Please rewrite the lines from the one containing "Task: Choose the yellow colour swatch" through the one containing "click(671, 51)", replacing "swatch" with "chip" and changing nothing else. Give only those lines, and leave the pictures out.

:: Data shown

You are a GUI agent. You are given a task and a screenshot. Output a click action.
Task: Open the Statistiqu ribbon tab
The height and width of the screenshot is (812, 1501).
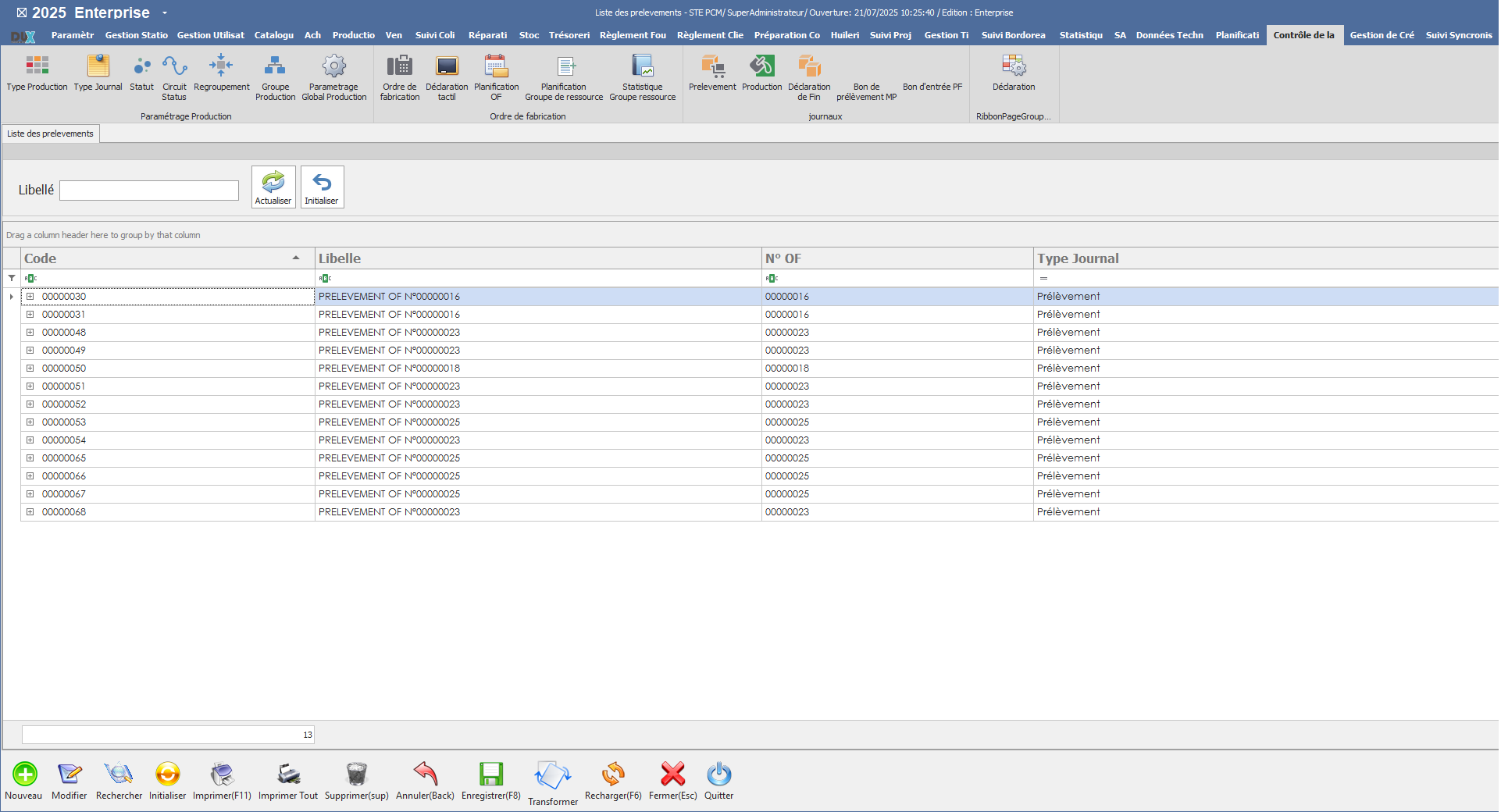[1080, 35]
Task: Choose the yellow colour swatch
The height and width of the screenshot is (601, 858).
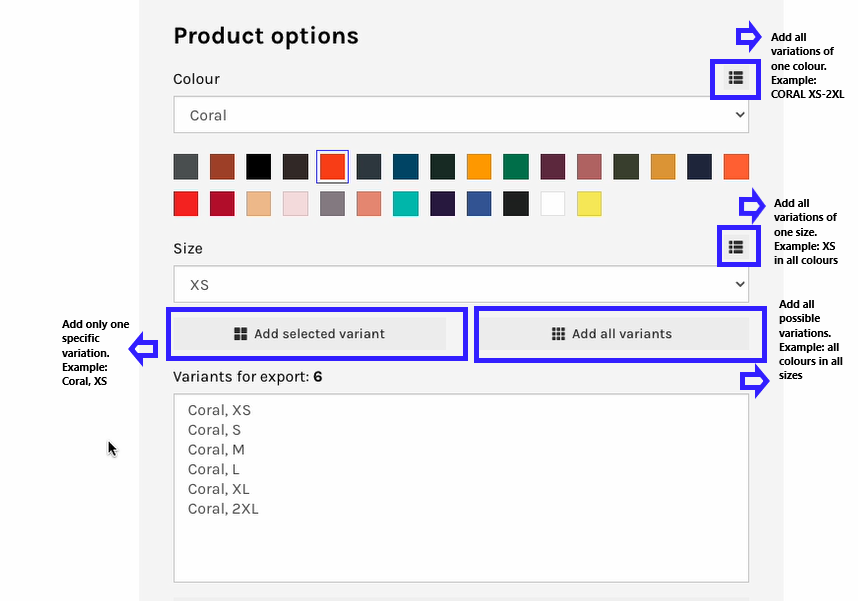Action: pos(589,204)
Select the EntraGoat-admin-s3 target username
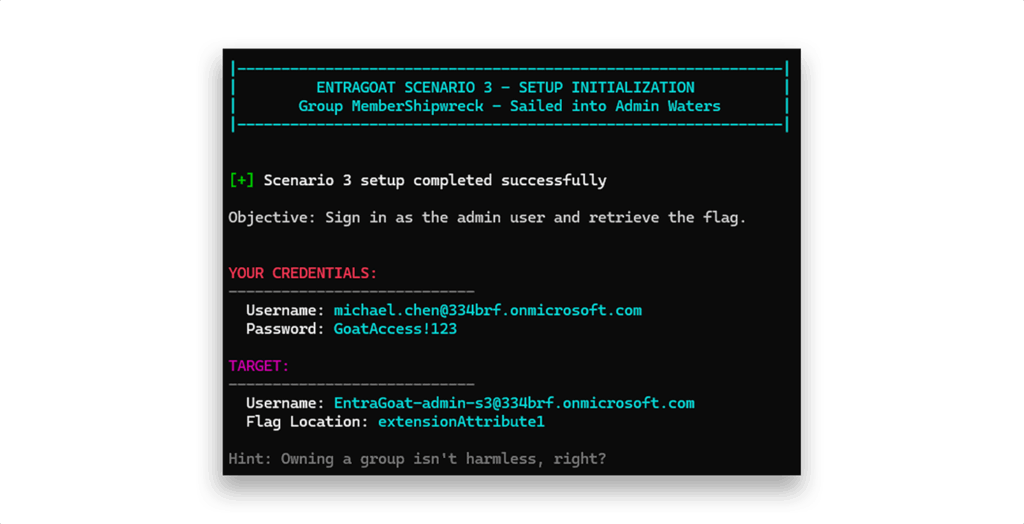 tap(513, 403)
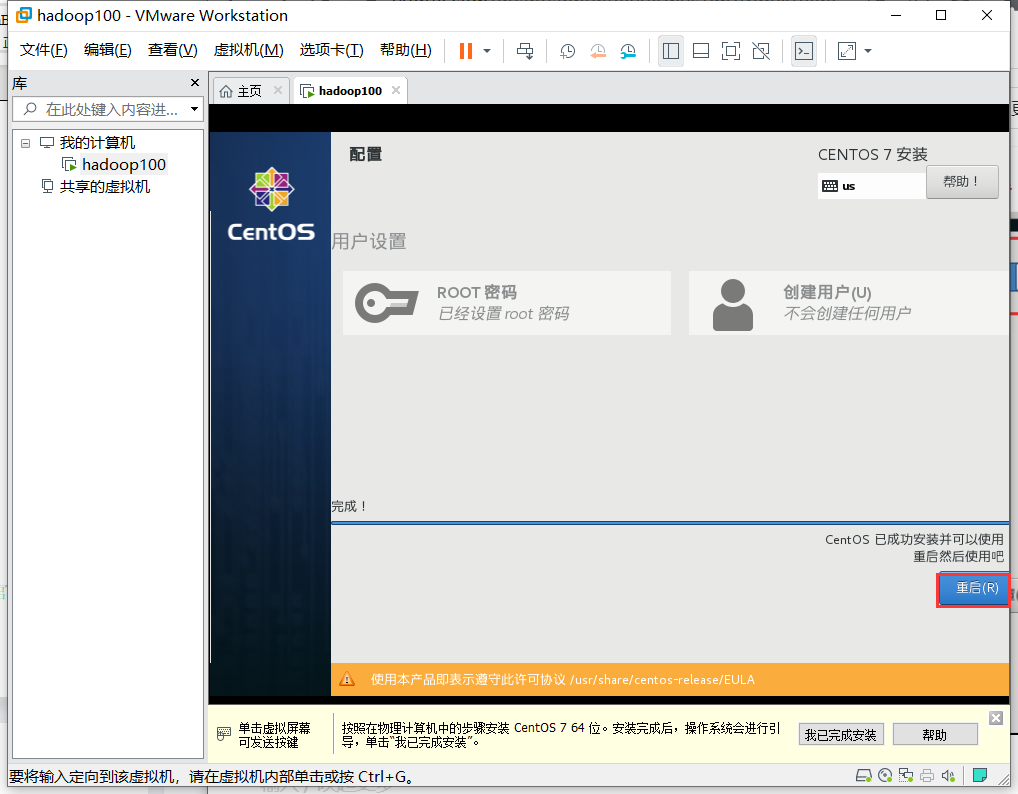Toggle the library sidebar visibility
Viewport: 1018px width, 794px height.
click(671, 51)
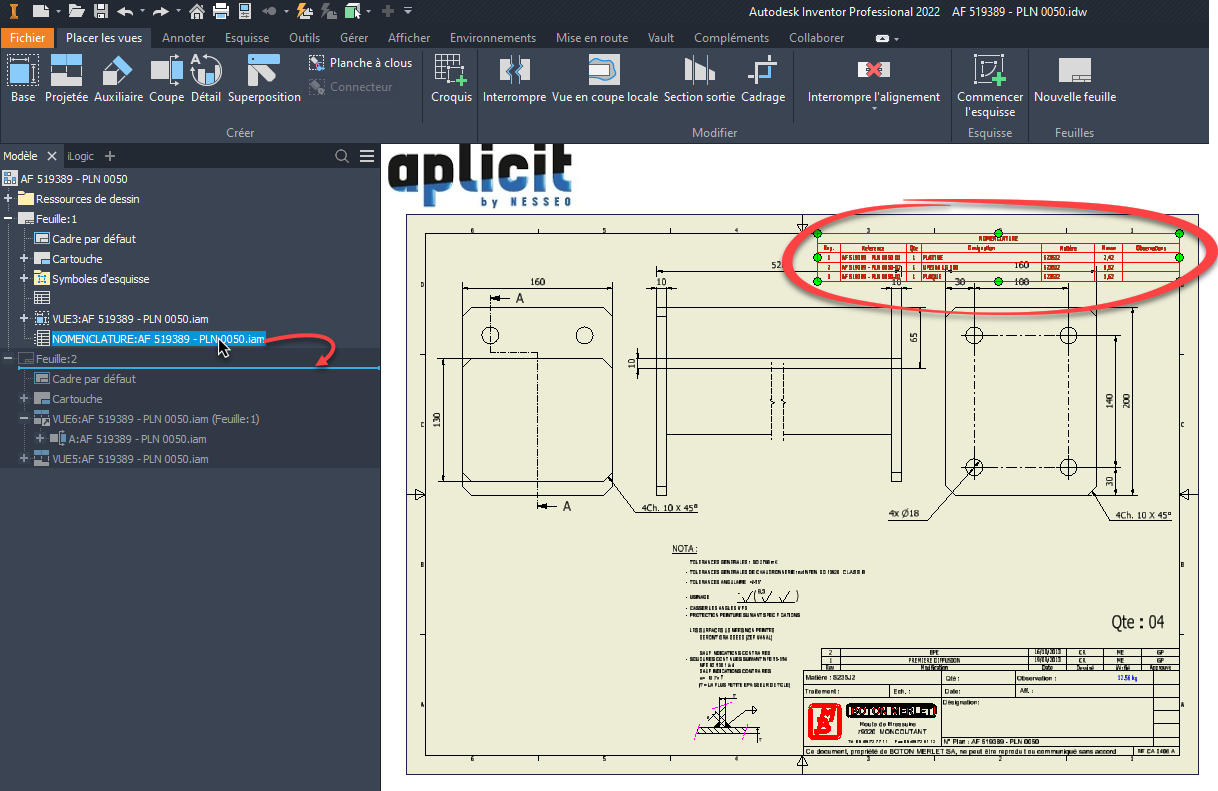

::::
:: Data shown

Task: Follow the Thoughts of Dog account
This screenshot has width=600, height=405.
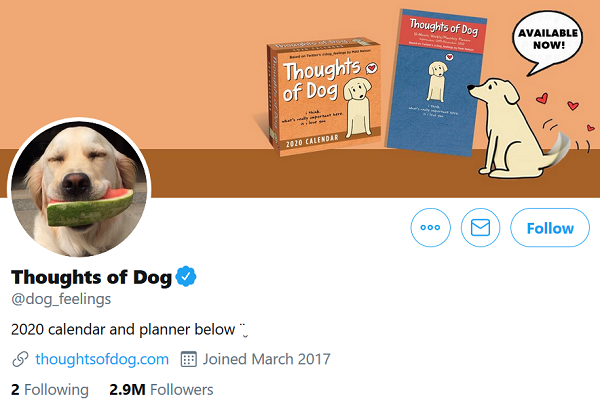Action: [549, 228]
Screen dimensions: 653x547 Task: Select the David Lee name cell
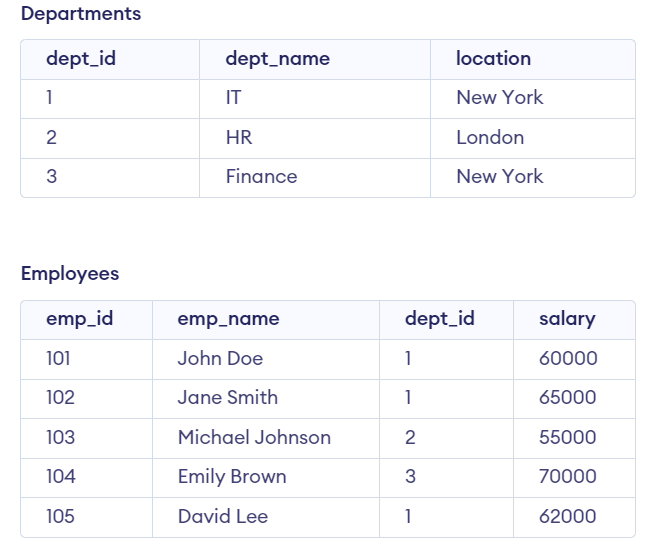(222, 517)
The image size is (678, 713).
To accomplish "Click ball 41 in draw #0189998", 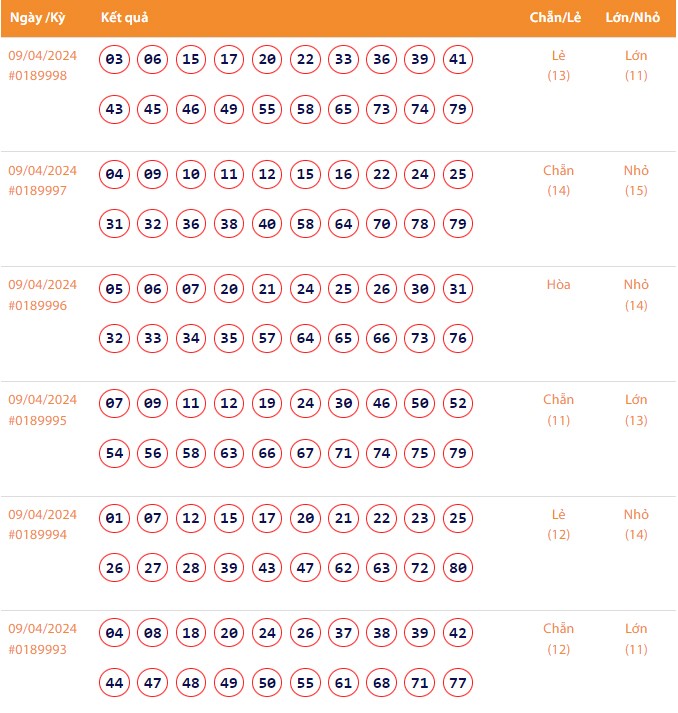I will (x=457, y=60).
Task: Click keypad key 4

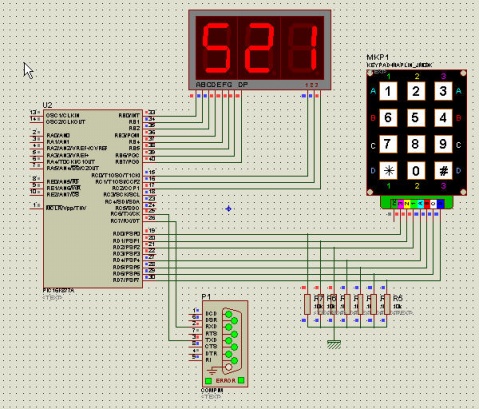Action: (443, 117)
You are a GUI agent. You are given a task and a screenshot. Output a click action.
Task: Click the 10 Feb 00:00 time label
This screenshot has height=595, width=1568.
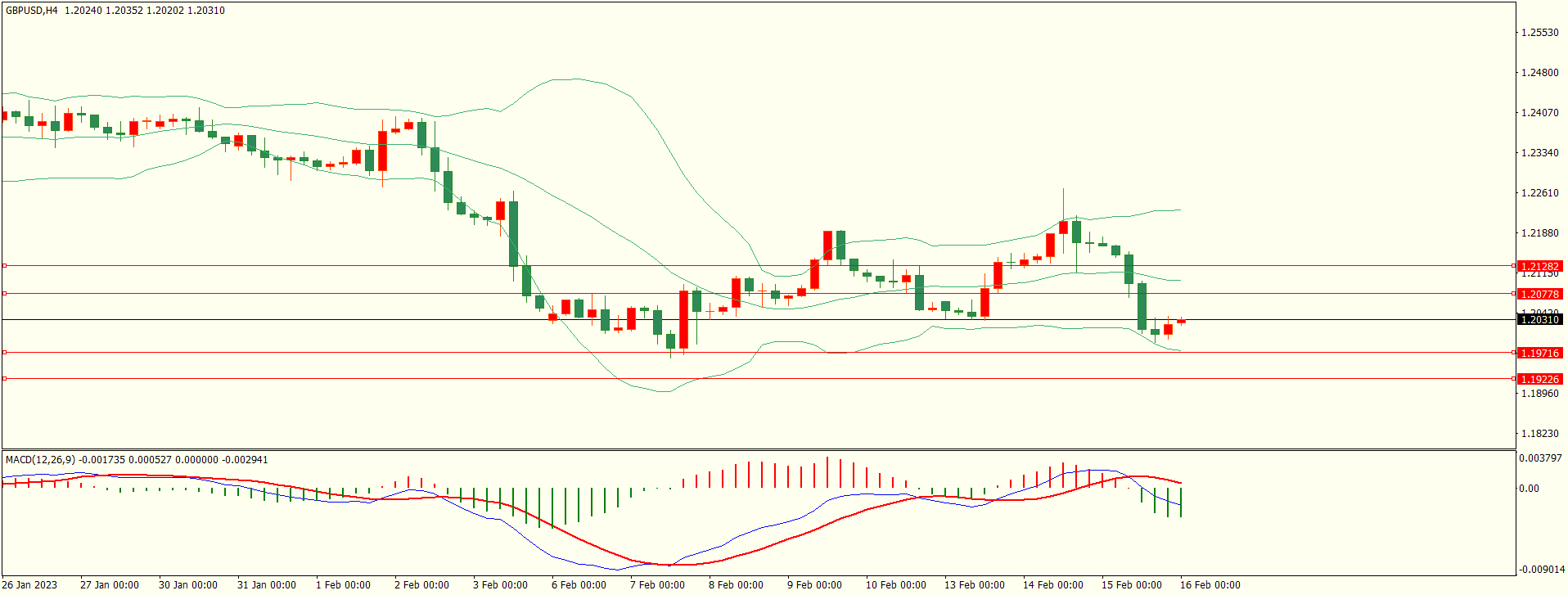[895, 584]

::::

_Finished exercise_:
Task: Choose the yellow colour chip
The height and width of the screenshot is (601, 858).
Action: pos(589,204)
Select the EntraGoat-admin-s3 target username
 tap(513, 403)
Toggle the library sidebar visibility
Viewport: 1018px width, 794px height.
click(671, 51)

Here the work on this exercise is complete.